Circle of Hands by Ron Edwards

In this book, Ron created a thoroughly interesting setting. The mechanics seem simple and a bit random (in character generation), but that fits the less scripted times that he’s emulating.

The book covers four undifferentiated nations in a very local dark ages setting, with two sweeping magics running through the area and altering the world in their image. The four regions are very similar; there’s little coinage, a great deal of mistrust for outsiders (who, to be fair, are often raiders), a presumption that everyone you’ll encounter is culturally the same.

It’s a direct, honest culture. As players, you make a pair of Circle Knights who are among the new King(ish) of Rolke’s kitchen cabinet–and who are each familiar with both black and white magic. Most of the time you’re in villages; cities over a thousand people are rare and won’t often be visited by the knights on their ventures.

The magic system is strongly thematic, which is reinforced by the cultural implications of magic being introduced before character creation and spell lists. The culture and Ron’s presentation of it is excellent–if you’re looking for a way to play people who don’t feel like 20th century people in costume, this game gives both a complete setting and strong guidelines for conveying that culture. (As a closest analogue, think 9th century Germany or England.)

Playing it is trickier; I’d be interested, but I’d really want fellow players to have read a bit–or at least be willing to set all of their assumptions aside. Since so much gaming is fantasy gaming, there are a lot of assumptions to peel away.

So… mark me as interested, though probably not interested in running it quite yet. With a similarly invested group, I think it’d be interesting to experience in play. The website for Circle of Hands.

Hawk of May, Kingdom of Summer, and In Winter’s Shadow

One of my favorite trilogies– and my favorite retelling of Arthurian myth. This trilogy by Gillian Bradshaw is sympathetic and with characters understandable to modern readers.

Hawk of May centers on Gwalchmai, a version of Gawain, this time a son of Lot. He’s a compelling character, a weak warrior who finds a cause and his destiny. He’s the only really high magic character– everyone else scorns and disbelieves magic… in the daylight. The situation feels authentic, with numerous kingdoms in turmoil, striving and ignoring the looming threat nearby.

His mother, Morgawse, is half a goddess and completely consumed by darkness. Gwalchmai struggles with doubt (his own and others’), but finds a solid path. The relations between the brothers is very well written, and changes surprisingly as the story goes on.

Kingdom of Summer is trickier; while the viewpoint character changes (to Rhys ap Sion), the story focus really remains on Gwalchmai.
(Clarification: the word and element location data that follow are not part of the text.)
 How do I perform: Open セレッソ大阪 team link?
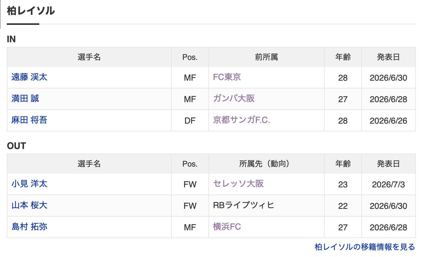238,184
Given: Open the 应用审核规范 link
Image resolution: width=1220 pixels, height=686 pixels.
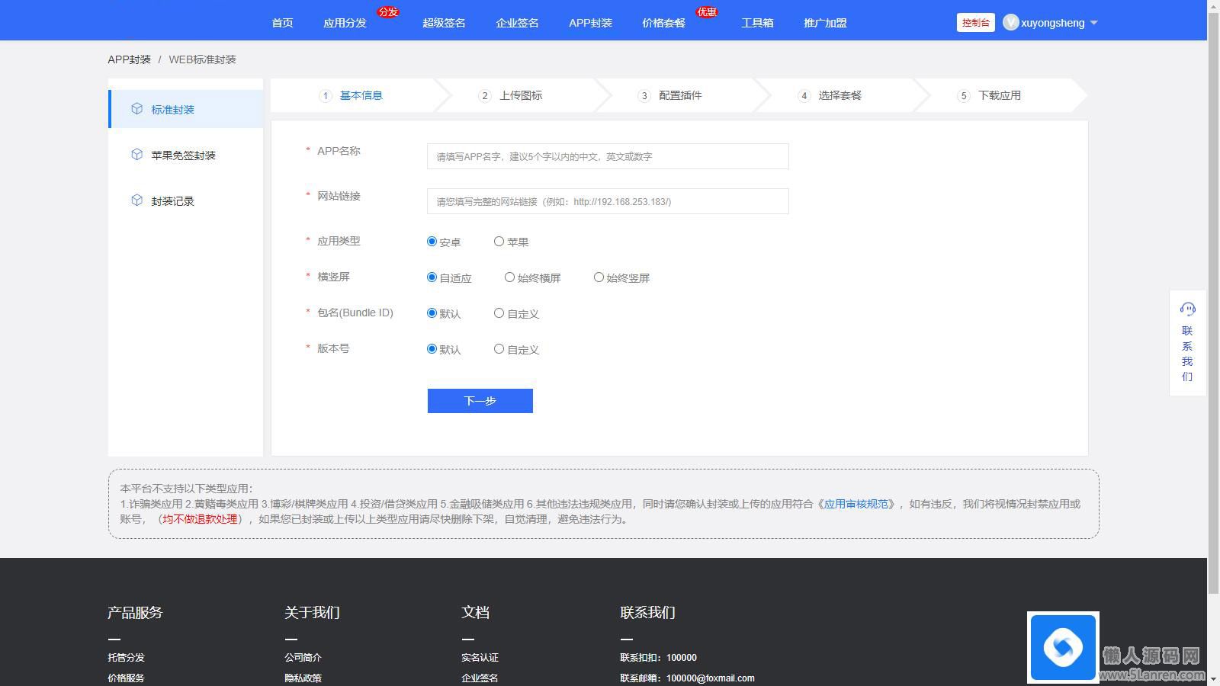Looking at the screenshot, I should [856, 504].
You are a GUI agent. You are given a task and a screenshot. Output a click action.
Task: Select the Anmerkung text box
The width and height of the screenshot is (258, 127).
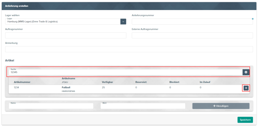point(129,49)

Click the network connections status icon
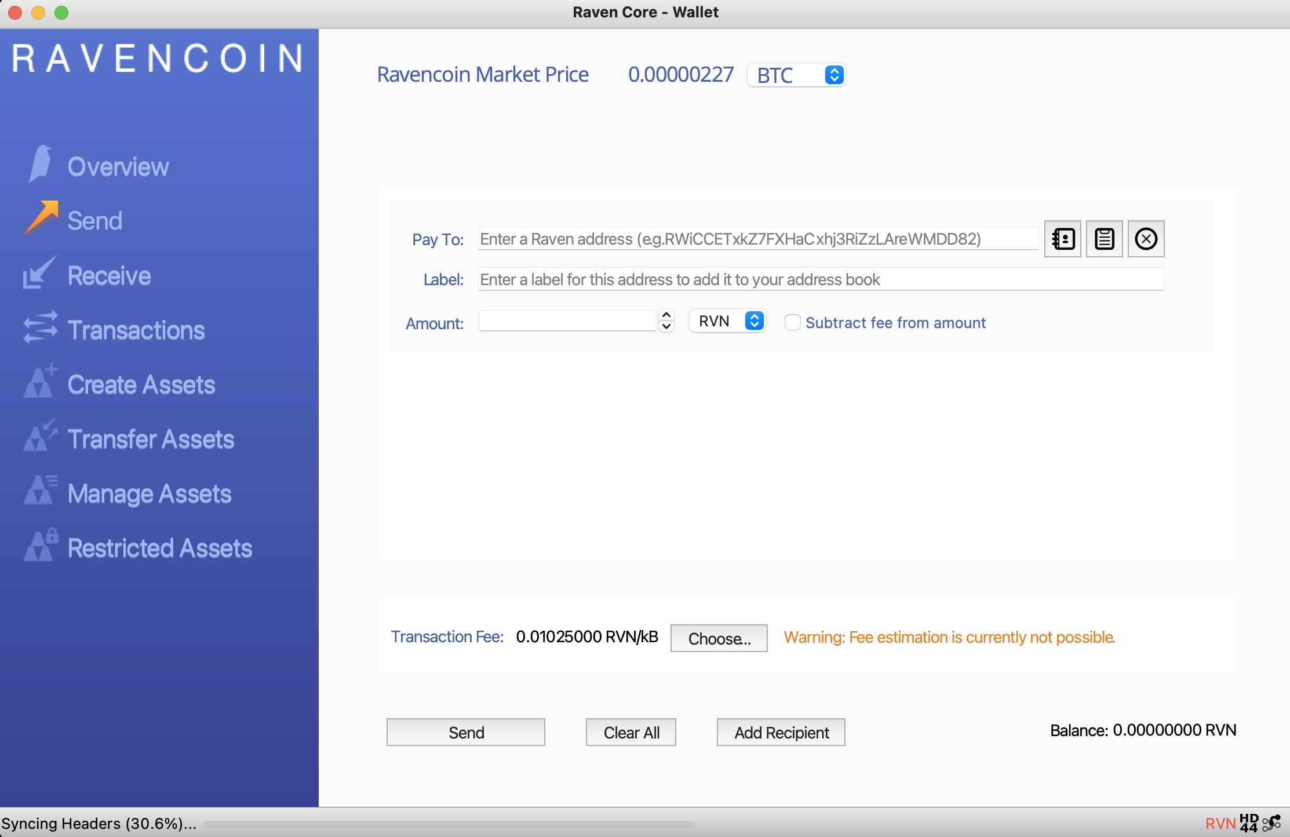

Shifting the viewpoint allows us to see how extraordinary Gwalchmai is, particularly for his era and profession. Rhys is well motivated and clearly drawn, but he’s not the high magic hero of the first book.

In Winter’s Shadow was hard to enjoy the first time; I was unsympathetic to Gwynhwyfar and heaped the blame on her. Since she was the viewpoint character, I had a lot of problems enjoying the book. On rereading, I cut her a lot more slack and came to sympathize with her. Each time I fall a little more for her; her struggle is understated and her story starts late– the great efforts of her early years are short flashbacks, not lived.

Medraut is compelling, though his persuasion has to be chalked up as supernaturally effective and his motivation seems thin. Despite that, he’s an excellent foil, one on whom all of the characters can project their own darkness. Bedwyr becomes more contemptible to me, but I understand his pain and need for love.

The end is excellent; while you know everything is failing, you hope that some brightness can be saved and passed on. You’re rooting, even when all seems lost.